The JURI Report, the newsletter of the European Parliament Legal Affairs Committee, is a very positive about ACTA.
“Thus, it will provide benefits for EU exporting right holders operating in the global market who currently suffer systematic and widespread infringements of their copyrights, trademarks, patents, designs and geographical indications abroad.”
Not a word about all the civil society and academic criticism on ACTA. The critical European Parliament INTA study is not mentioned.
The report probably reflects the views of rapporteur Marielle Gallo, MEP, who will write the Legal Affairs committee Opinion on ACTA.
The Committee will discuss ACTA on 20 December 2011, 10.00 – 12.30
The Report on ACTA:
Further to the adoption of the negotiating directives by the Council on 14 April 2008, negotiations on the Anti-Counterfeiting Trade Agreement between the EU and its Member States, Australia, Canada, Japan, the Republic of Korea, Mexico, Morocco, New Zealand, Singapore, Switzerland and the USA (ACTA) were launched on 3 June 2008. The agreement was concluded on 15 November 2010 and the text was initialled on 25 November, after 11 rounds of negotiations. The current proposal concerns the Parliament’s consent to the conclusion of ACTA by the Council on behalf of the EU.
The EU Member States were kept informed of the negotiations orally and in writing.

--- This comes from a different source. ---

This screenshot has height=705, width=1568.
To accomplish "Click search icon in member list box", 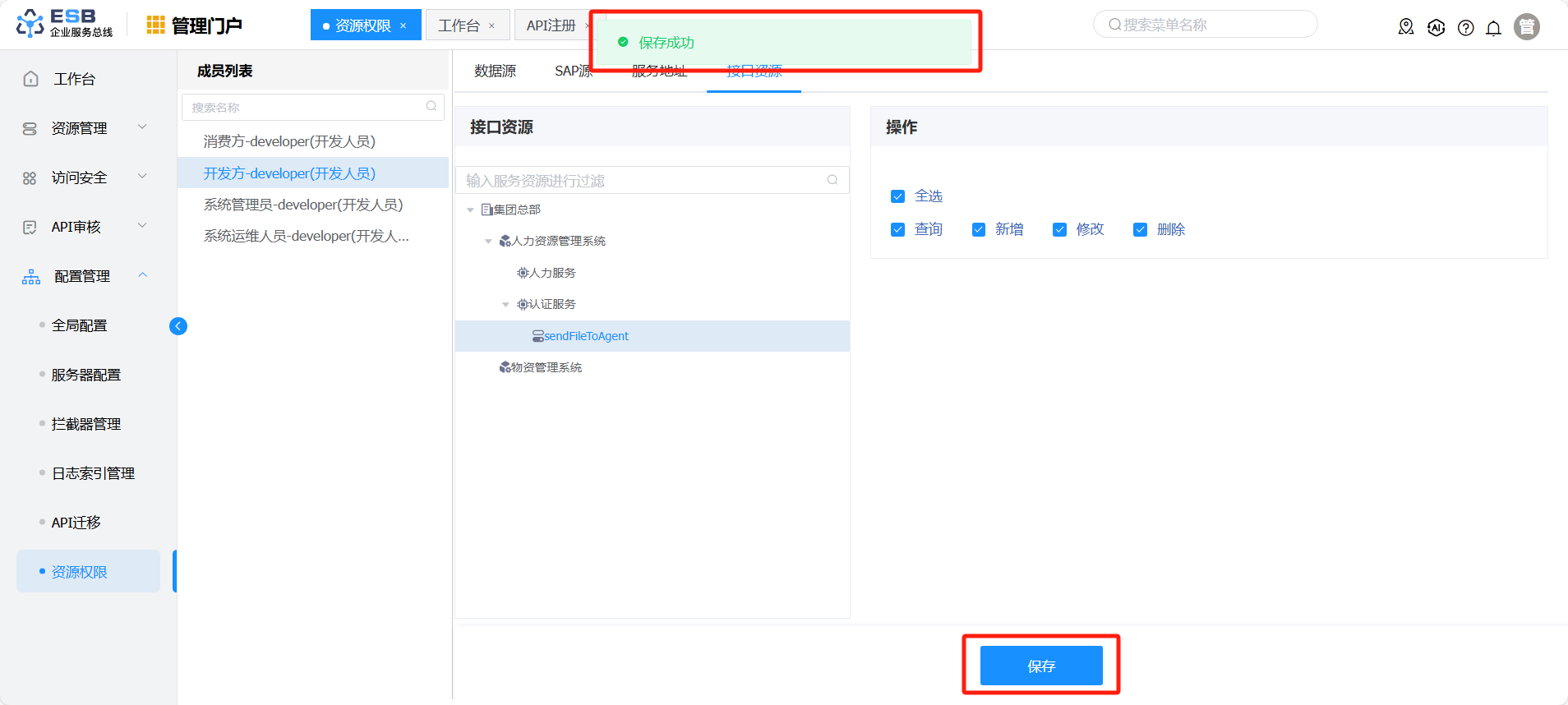I will point(431,107).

The European Parliament has been kept informed on developments via its Committee on International Trade (INTA) and by Commissioner Karl De Gucht in three plenary debates in 2010. On 24 November 2010, the European Parliament adopted a Resolution supporting ACTA.
ACTA aims to establish a comprehensive international framework that will assist the EU in its efforts effectively to combat infringements of intellectual property rights (IPR), which undermine legitimate trade and the EU’s competitiveness with negative repercussions on growth and jobs.
Although ACTA does not aim at modifying the EU acquis it will introduce a new international standard, building upon the World Trade Organisation’s TRIPS Agreement (adopted in 1994). Thus, it will provide benefits for EU exporting right holders operating in the global market who currently suffer systematic and widespread infringements of their copyrights, trademarks, patents, designs and geographical indications abroad.
ACTA contains a number of provisions on criminal enforcement that fall within the scope of Article 83(2) TFEU. Those parts of the agreement, in contradistinction to those parts falling under Article 207, fall under the area of shared competences (Article 2(2) TFEU). Where a matter falls under shared competence either the European Union or Member States may legislate and adopt legally binding acts.
The Commission’s position as regards ACTA and Article 83(2) TFEU is without prejudice to the position of the Commission on the future exercise by the EU of the shared competences foreseen by Article 83(2) TFEU as regards other initiatives.
Regarding the signature and conclusion of ACTA, the Commission has opted not to propose that the European Union exercise its potential competence in the area of criminal enforcement pursuant to Article 83(2) TFEU. The Commission considers this appropriate because it has never been the intention, as regards the negotiation of ACTA, to modify the EU acquis or to harmonise EU legislation as regards criminal enforcement of intellectual property rights. For this reason, the Commission proposes that ACTA be signed and concluded both by the EU and by all the Member States.
The Parliament’s Legal Service has been requested by the INTA and JURI committees to provide legal opinions on ACTA.
At this meeting the committee will hold a first exchange of views with the rapporteur Marielle Gallo taking the lead in the debate.